Giuseppe Benedetto Cottolengo li chiamava “i nostri padroni”, “le nostre perle”. Sono i “signori” della casa e della comunità cottolenghina, costruita in funzione della loro vita. Si tratta di persone bisognose che trovano assistenza, cura, appartenenza e promozione per la loro vita, al Cottolengo. Sono quelle persone che rendono preziosa la comunità cottolenghina perché “La qualità di vita all’interno di una comunità si misura in buona parte dall’impegno nell’assistenza ai più deboli e ai più bisognosi e nel rispetto della loro dignità di uomini e di donne”. La loro vita è fonte di umanità e di gioia.

I disabili

La Piccola Casa predilige i disabili mentali, che sono tra le persone più indifese e le meno considerate dalla collettività.

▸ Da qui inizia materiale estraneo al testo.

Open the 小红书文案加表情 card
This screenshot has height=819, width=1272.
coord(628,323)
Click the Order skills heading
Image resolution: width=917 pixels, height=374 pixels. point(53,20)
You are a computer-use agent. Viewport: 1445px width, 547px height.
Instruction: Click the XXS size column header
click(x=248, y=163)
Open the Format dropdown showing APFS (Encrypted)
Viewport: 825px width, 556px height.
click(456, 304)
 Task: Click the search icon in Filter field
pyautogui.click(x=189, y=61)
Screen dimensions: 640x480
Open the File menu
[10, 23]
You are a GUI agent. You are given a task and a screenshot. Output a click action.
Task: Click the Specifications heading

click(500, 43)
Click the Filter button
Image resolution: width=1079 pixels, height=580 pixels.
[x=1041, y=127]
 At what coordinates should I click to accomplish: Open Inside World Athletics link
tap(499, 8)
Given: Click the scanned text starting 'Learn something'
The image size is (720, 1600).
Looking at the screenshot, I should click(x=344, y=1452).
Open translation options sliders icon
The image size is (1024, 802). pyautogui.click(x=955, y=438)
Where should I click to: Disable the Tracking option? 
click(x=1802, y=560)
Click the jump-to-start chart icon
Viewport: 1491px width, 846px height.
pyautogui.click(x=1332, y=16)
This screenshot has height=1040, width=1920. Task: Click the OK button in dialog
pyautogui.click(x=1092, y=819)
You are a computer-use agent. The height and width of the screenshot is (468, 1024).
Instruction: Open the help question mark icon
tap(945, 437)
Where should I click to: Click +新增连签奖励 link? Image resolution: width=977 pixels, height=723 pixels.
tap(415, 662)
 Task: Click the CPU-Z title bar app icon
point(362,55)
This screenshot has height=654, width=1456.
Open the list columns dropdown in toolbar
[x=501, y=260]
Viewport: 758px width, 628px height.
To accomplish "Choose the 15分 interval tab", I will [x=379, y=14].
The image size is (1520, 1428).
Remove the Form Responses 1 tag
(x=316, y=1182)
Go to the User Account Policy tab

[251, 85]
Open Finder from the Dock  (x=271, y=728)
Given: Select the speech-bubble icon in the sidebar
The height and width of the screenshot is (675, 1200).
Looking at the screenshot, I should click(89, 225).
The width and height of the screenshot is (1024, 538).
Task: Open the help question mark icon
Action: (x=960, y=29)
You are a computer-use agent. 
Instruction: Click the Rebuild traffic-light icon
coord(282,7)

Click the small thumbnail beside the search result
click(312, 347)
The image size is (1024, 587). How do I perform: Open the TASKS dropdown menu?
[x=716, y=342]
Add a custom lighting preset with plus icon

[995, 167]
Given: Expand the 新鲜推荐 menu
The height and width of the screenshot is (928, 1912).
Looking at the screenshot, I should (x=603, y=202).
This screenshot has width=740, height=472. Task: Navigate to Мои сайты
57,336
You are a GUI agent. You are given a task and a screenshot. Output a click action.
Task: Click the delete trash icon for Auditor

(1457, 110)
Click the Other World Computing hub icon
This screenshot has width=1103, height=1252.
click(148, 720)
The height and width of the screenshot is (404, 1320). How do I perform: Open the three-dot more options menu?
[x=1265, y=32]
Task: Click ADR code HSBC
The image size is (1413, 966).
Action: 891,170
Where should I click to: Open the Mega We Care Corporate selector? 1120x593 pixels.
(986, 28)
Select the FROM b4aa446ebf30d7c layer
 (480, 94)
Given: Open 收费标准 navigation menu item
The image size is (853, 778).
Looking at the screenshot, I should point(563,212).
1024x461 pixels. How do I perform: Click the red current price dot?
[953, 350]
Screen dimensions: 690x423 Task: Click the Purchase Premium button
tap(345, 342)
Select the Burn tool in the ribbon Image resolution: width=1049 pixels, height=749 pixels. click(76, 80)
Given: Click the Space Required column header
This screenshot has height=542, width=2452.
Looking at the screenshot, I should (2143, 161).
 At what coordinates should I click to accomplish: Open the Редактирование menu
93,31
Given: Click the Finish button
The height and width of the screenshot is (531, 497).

Ama e promuove la vita di persone fisicamente meno abili, che hanno anche la possibilità di inserirsi nel tessuto della vita sociale.

Gli anziani

Se ai tempi di G. B. Cottolengo la cura dell’anziano non era un problema sociale, oggi queste persone necessitano di aiuto per la loro vecchiaia, soprattutto se legata a diversi tipi di malattia.

L’emarginazione

G. B. Cottolengo ha fondato delle scuole e servizi per dare la formazione a bambini e a ragazzi abbandonati a se stessi. Oggi, la tossicodipendenza e l’acoolismo sono fonte di emarginazione. La Piccola Casa si occupa oggi anche di queste persone con strutture apposite. Anche coloro che sono senza fissa dimora possono trovare un riferimento e un aiuto alla Piccola Casa.

I malati

Ai tempi del Santo Cottolengo, malattia e povertà andavano di pari passo. Oggi tutti hanno la possibilità di essere curati, ma non sempre la qualità della cura rispetta tutti gli aspetti e i bisogni della persona. Con i suoi servizi agli ammalati, la Piccola Casa vuole essere una presenza di amore che cura, consola, riabilita, promuove.